## Given problem
Output every line of the data below as a numbered list, omitting any blank lines.

## Begin Rows

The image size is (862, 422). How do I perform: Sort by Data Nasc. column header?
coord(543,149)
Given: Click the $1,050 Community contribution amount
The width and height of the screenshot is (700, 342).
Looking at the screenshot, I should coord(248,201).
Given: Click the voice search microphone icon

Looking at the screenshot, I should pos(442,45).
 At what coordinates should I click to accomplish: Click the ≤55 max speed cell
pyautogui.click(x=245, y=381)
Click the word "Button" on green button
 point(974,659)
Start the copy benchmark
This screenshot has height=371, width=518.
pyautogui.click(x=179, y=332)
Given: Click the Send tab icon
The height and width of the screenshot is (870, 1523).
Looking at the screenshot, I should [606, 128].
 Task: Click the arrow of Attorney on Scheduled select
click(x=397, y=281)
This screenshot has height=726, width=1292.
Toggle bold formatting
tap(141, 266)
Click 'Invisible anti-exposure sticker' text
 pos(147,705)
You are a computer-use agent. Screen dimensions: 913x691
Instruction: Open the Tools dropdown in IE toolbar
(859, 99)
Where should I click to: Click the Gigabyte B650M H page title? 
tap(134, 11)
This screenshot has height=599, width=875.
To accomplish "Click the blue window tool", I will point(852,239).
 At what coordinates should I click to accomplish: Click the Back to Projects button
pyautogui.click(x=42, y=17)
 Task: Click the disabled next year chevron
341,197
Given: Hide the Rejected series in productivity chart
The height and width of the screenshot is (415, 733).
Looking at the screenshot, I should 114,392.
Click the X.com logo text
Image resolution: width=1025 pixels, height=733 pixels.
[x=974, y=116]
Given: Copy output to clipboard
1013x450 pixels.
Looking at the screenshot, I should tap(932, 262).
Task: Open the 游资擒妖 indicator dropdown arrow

## End Rows

## Final answer
1. The image size is (862, 422). How do I perform: Sort by Data Nasc. column header?
2. coord(543,149)
3. Given: Click the $1,050 Community contribution amount
4. The width and height of the screenshot is (700, 342).
5. Looking at the screenshot, I should coord(248,201).
6. Given: Click the voice search microphone icon
7. Looking at the screenshot, I should pos(442,45).
8.  At what coordinates should I click to accomplish: Click the ≤55 max speed cell
9. pyautogui.click(x=245, y=381)
10. Click the word "Button" on green button
11.  point(974,659)
12. Start the copy benchmark
13. This screenshot has height=371, width=518.
14. pyautogui.click(x=179, y=332)
15. Given: Click the Send tab icon
16. The height and width of the screenshot is (870, 1523).
17. Looking at the screenshot, I should [606, 128].
18.  Task: Click the arrow of Attorney on Scheduled select
19. click(x=397, y=281)
20. This screenshot has height=726, width=1292.
21. Toggle bold formatting
22. tap(141, 266)
23. Click 'Invisible anti-exposure sticker' text
24.  pos(147,705)
25. You are a computer-use agent. Screen dimensions: 913x691
26. Instruction: Open the Tools dropdown in IE toolbar
27. (859, 99)
28. Where should I click to: Click the Gigabyte B650M H page title? 
29. tap(134, 11)
30. This screenshot has height=599, width=875.
31. To accomplish "Click the blue window tool", I will point(852,239).
32.  At what coordinates should I click to accomplish: Click the Back to Projects button
33. pyautogui.click(x=42, y=17)
34.  Task: Click the disabled next year chevron
35. 341,197
36. Given: Hide the Rejected series in productivity chart
37. The height and width of the screenshot is (415, 733).
38. Looking at the screenshot, I should 114,392.
39. Click the X.com logo text
40. Image resolution: width=1025 pixels, height=733 pixels.
41. [x=974, y=116]
42. Given: Copy output to clipboard
43. 1013x450 pixels.
44. Looking at the screenshot, I should tap(932, 262).
45. Task: Open the 游资擒妖 indicator dropdown arrow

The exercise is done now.